▼

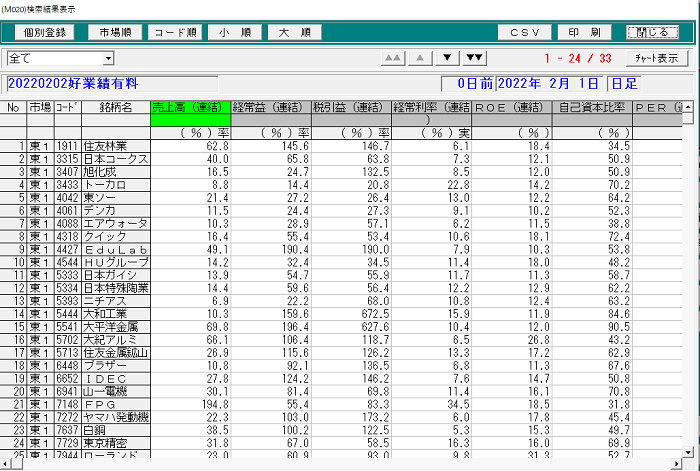Image resolution: width=700 pixels, height=471 pixels.
Task: Click the 小順 ascending sort button
Action: [x=235, y=32]
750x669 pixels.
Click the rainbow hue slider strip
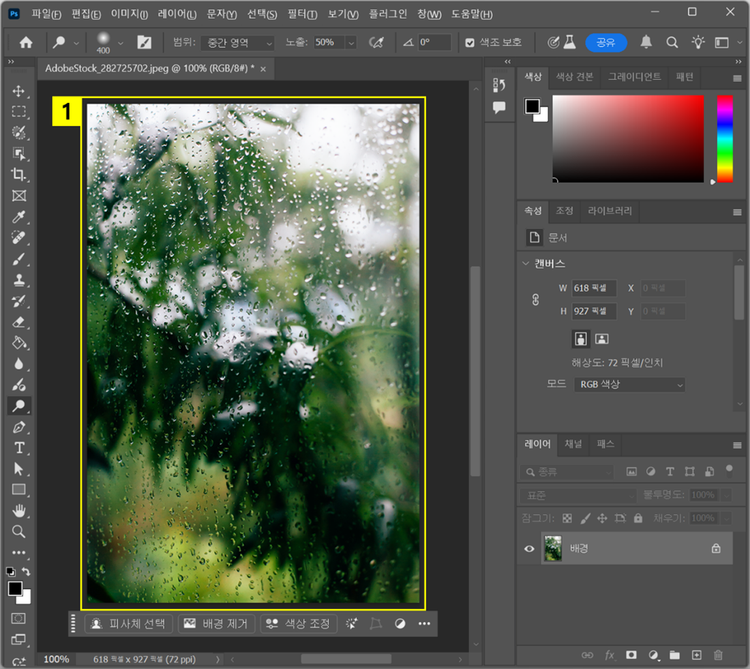pyautogui.click(x=725, y=139)
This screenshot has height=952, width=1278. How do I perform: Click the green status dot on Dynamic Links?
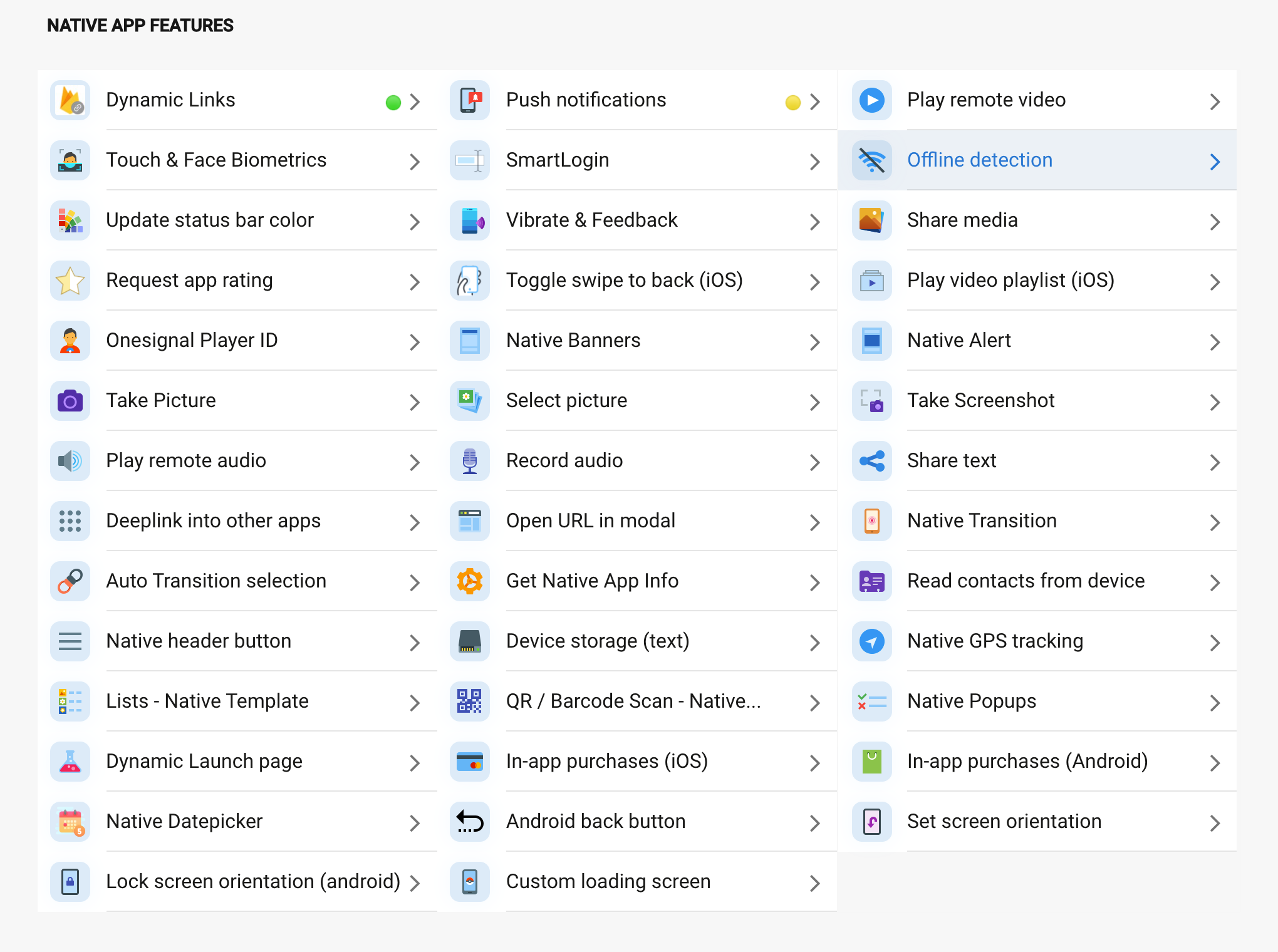tap(393, 102)
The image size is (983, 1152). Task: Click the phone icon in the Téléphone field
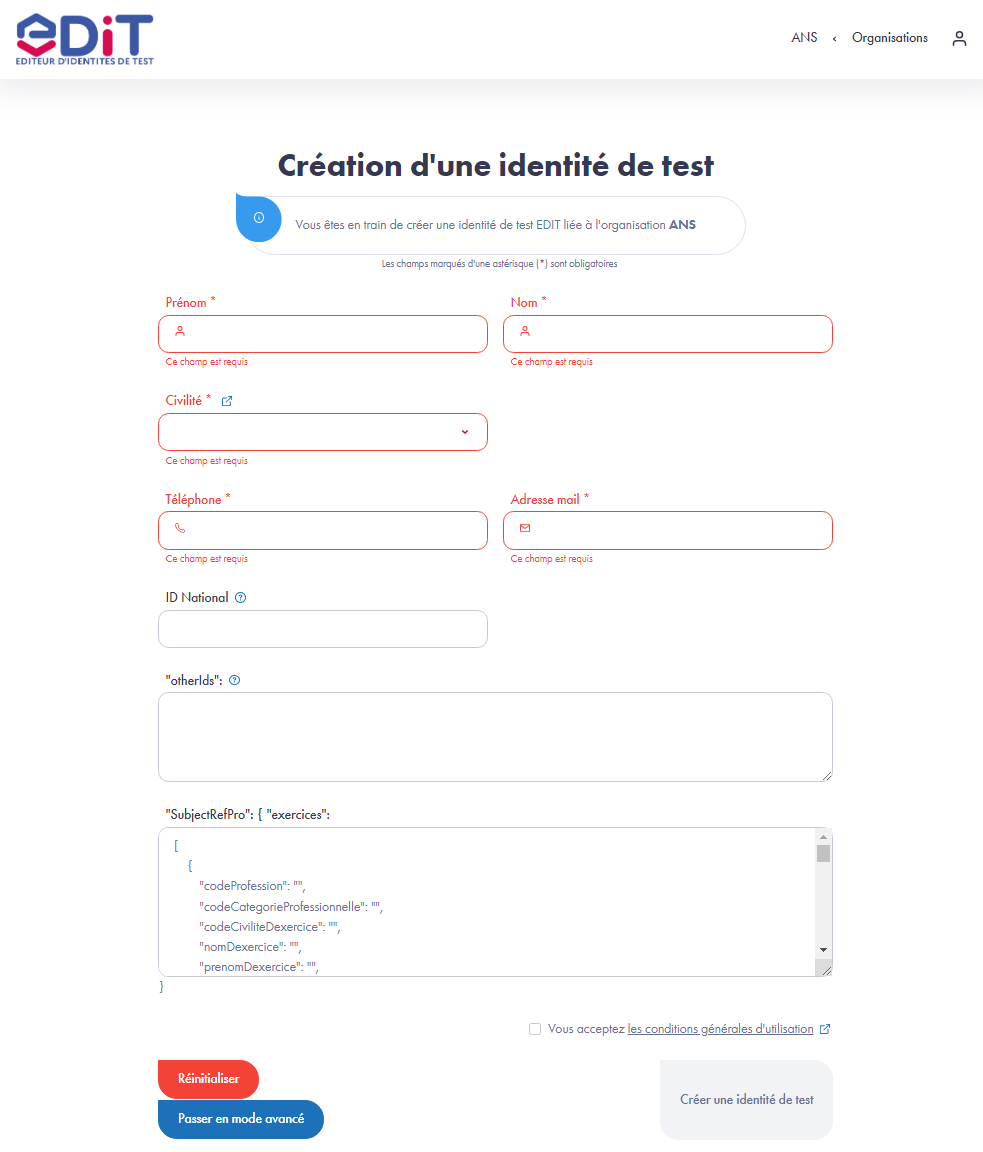tap(180, 528)
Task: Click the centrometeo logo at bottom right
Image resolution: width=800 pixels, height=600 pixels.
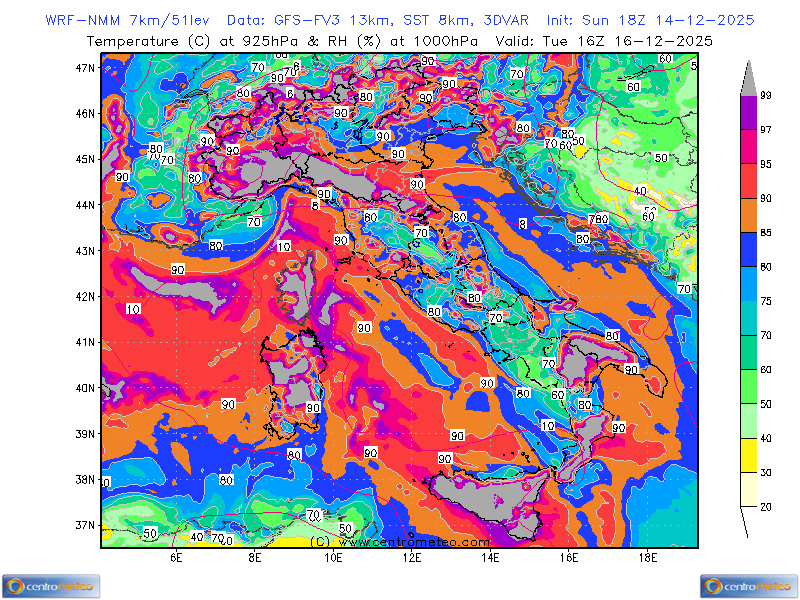Action: (749, 586)
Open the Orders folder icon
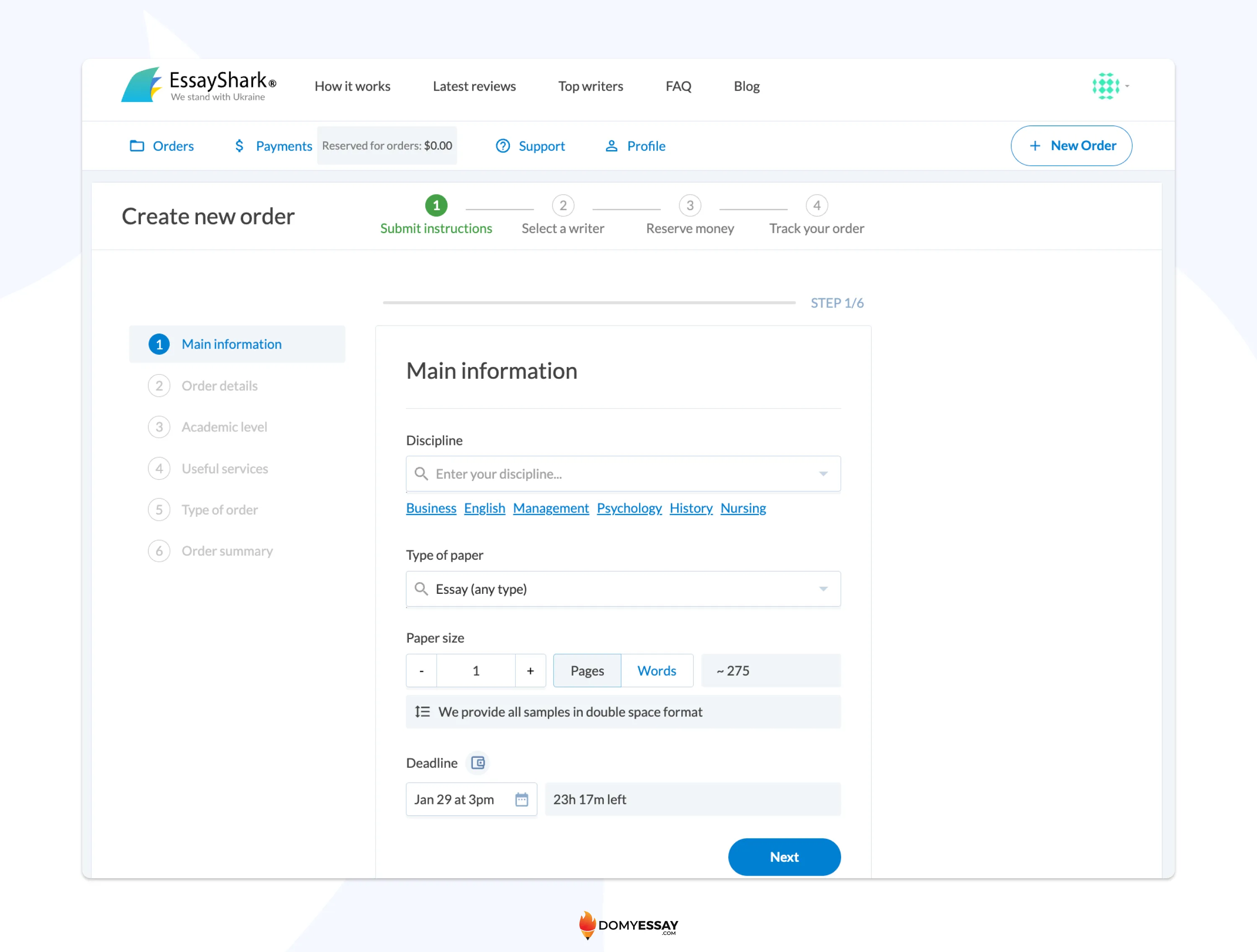This screenshot has width=1257, height=952. click(x=137, y=146)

▲

What the task asks
Can you change "hue slider" to "color slider" in all the lines above, keep everything else the same, and leave out the pictures?

Answer to this problem
Image resolution: width=700 pixels, height=471 pixels.
Task: Click the 小順 ascending sort button
Action: [x=235, y=32]
750x669 pixels.
Click the rainbow color slider strip
pyautogui.click(x=725, y=139)
This screenshot has height=952, width=1278. How do I perform: Click the green status dot on Dynamic Links?
tap(393, 102)
The image size is (983, 1152). Task: Click the phone icon in the Téléphone field
tap(180, 528)
Task: Click the centrometeo logo at bottom right
Image resolution: width=800 pixels, height=600 pixels.
Action: (749, 586)
Open the Orders folder icon
This screenshot has width=1257, height=952. click(x=137, y=146)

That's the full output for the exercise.